Current state: Under Discussion
Discussion thread: here [link to be updated]
Some kafka-stream-applications aggregations might face out-of-order messages, thous which arrive when respective aggregation window (including grace period) is already closed.
Current implementation of stream-windowing-aggregation does not allow any handling for such messages, just drops them with a warning.
There is related SO-question, indicating a demand for user-defined handling, however suggested solutions are just workarounds for the problem.
Change to TimeWindowedKStream.aggregate - adding overloaded method with additional parameter.
Add overloaded aggregate method, which accepts additional lateMessagesTopicName as last parameter:
- Optionally create additional SinkNode, if respective parameter is filled.
- Conditionally forward messages to the SinkNode
- Minor change to the forward-implementation: by default each message is sent to all sub-nodes, however new node-for-late-messages should be excluded from generic processing.

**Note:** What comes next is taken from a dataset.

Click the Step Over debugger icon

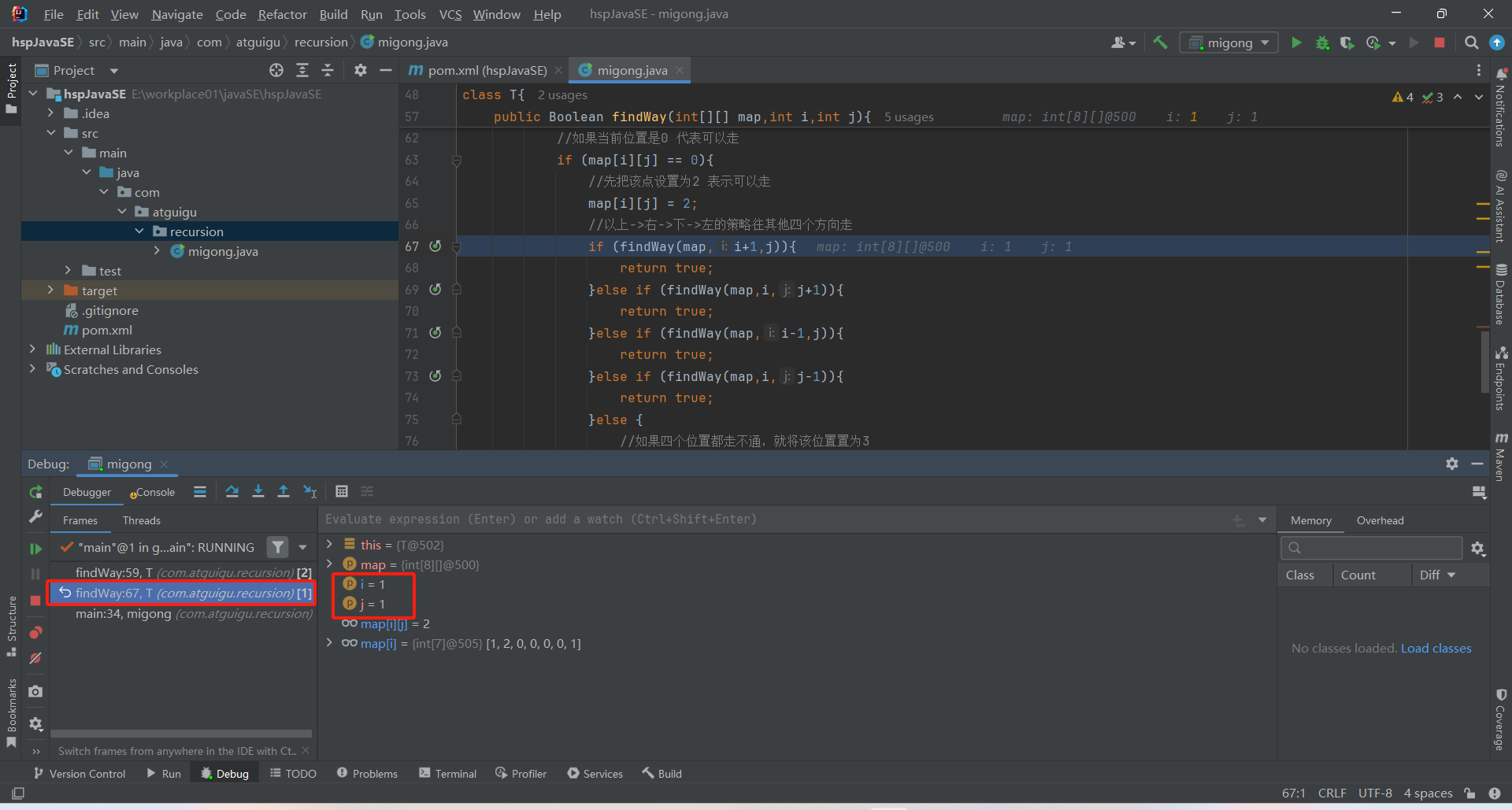tap(232, 492)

Compatibility, Deprecation, and Migration Plan
Suggested changes are fully backward-compatible, no migration needed.
Alternative approach would be providing api-users ability to define additional handler for late-messages, e.g.
However, common use-case of kafka-streams is writing data to topics.
Aggregation internally already uses topics, e.g. for state-storage, therefor writing late-messages to a dedicated topic better falls into api-style.